Back in class after fall from bed: Tech student overcomes brain injury

Georgia Tech student Clark Jacobs hangs out in his room at the Kappa Sigma fraternity house on Thursday, Aug. 25, 2016. Jacobs is back in school after cracking his skull in January 2015, when he fell out of his bunk bed. The mechanical engineering student isn’t taking any chances and now sleeps on a bed below his assigned loft. BRANT SANDERLIN/BSANDERLIN@AJC.COM

Georgia Tech student Clark Jacobs hangs out in his room at the Kappa Sigma fraternity house on Thursday, Aug. 25, 2016. Jacobs is back in school after cracking his skull in January 2015, when he fell out of his bunk bed. The mechanical engineering student isn’t taking any chances and now sleeps on a bed below his assigned loft. BRANT SANDERLIN/BSANDERLIN@AJC.COM

Clark Jacobs doesn’t remember the night he fell from his bed. But the 21-year-old will never forget his journey to recovery from the traumatic brain injury he suffered in that 7-foot fall to the floor.

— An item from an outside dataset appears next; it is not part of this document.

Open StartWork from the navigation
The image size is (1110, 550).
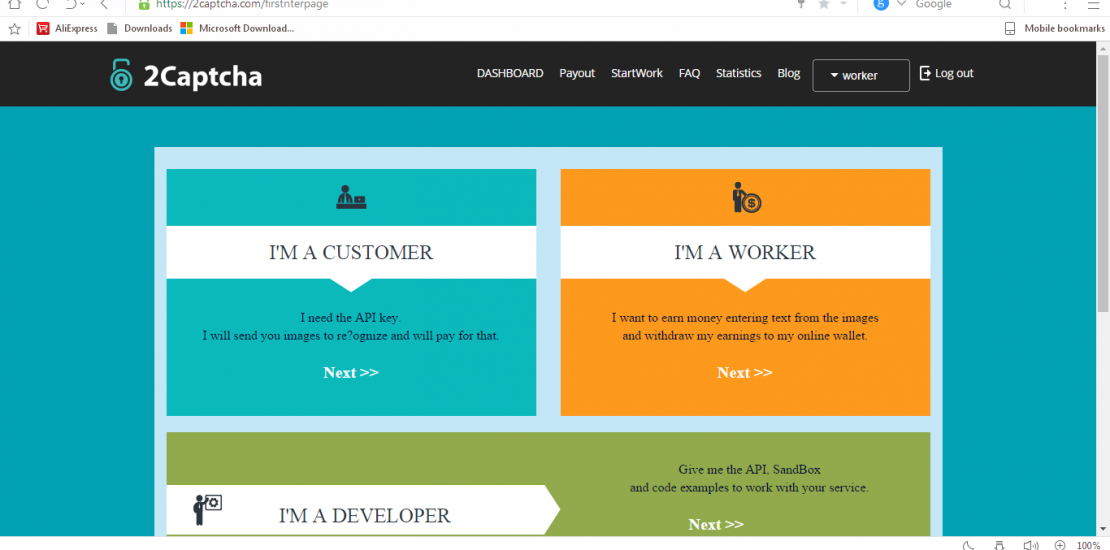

In January 2015, Jacobs fell from his loft bed in his room in the Kappa Sigma fraternity house at Georgia Tech, fracturing his skull. An emergency brain surgery saved his life, but left the thriving college student helpless.

He would have to re-learn how to do everything, including how to walk, talk and eat. Even for a young man whose nickname is Superman, this was no small feat.

As he fought to regain his life, Jacobs had one major goal: Get back to school. This week, the mechanical engineering major went back to class.

“I walk with my own two feet, unassisted,” Jacobs said. “Boom.”

Earlier this month, Jacobs moved back into the fraternity house for the first time in 20 months. Every bedroom in the house has full-size loft beds. And since his fall, the beds now have wooden safety rails. But Jacobs isn’t taking any chances.

“No way,” he said.

His roommate sleeps in one of the lofts, but Jacobs’ loft is empty. On the floor in front of the room’s large window is an extra-long, twin-size bed where Jacobs now sleeps.

“It’s super-comfortable, so I’m not complaining at all,” Jacobs said. A full-size refrigerator and a panini maker for weekend sandwiches make it the perfect living quarters for two college friends. Thursday afternoon, former roommate Ryan McDaniel stopped by to visit.

McDaniel never heard Jacobs fall from the bed, but the next morning, he remembers Jacobs telling him he had a headache. It was a Saturday, and Jacobs had his dad pick him up and take him back to the family’s Cobb County home. The next night, a WellStar Kennestone emergency room doctor was shocked by the diagnosis.

A fractured skull would have required a violent blow to the head, the doctor said. Scans also showed a brain bleed and symptoms of a stroke.

“If we don’t operate, he won’t make it,” the doctor told Jacobs’ parents. “If we do operate, he might not make it. We have to try to save Clark’s life.”

Jacobs survived and was later moved to the Shepherd Center for months of rehabilitation. His family and friends were terrified, anxious for Jacobs to recover, though doctors and therapists warned there was no way to predict it.

“I was scared,” Ryan said. “It wasn’t clear at first what was going to happen.”

Jacobs’ recovery consumed the lives of his parents, Ron and Mariellen, and older sister, Kelsey. With each new accomplishment — baby steps or eating solid food — Jacobs proved he was a fighter, and his parents and sister were his biggest cheerleaders.

Mariellen Jacobs used her son’s injury to spark a call for action. She started an awareness campaign called “Rail Against the Danger” or RAD, determined that no one else would have to endure a brain injury because of a lack of bed rails on loft and bunk beds.

She and her son have shared their story with the University System of Georgia, which now has a plan in place to offer rails for beds.

“By spring, every college campus in Georgia has to have them,” Mariellen Jacobs said. “They’ve got to be available and they’ve got to be free.”

Last week, Jacobs and his mom visited Georgia College to give a presentation to students on the importance of safety rails. Mariellen Jacobs is hopeful the campaign can get national attention so that no one else has to share her son’s ordeal.

Clark Jacobs wants his personal testimony to serve as a lesson. But for now, he’s focused on returning to college life. He’s taking two classes this semester, and Friday night, his fraternity is planning a party, along with several others, to celebrate the end of the first week.

“I’ll never again be ‘old’ Clark,” he said. “I’ll be new-and-improved Clark.”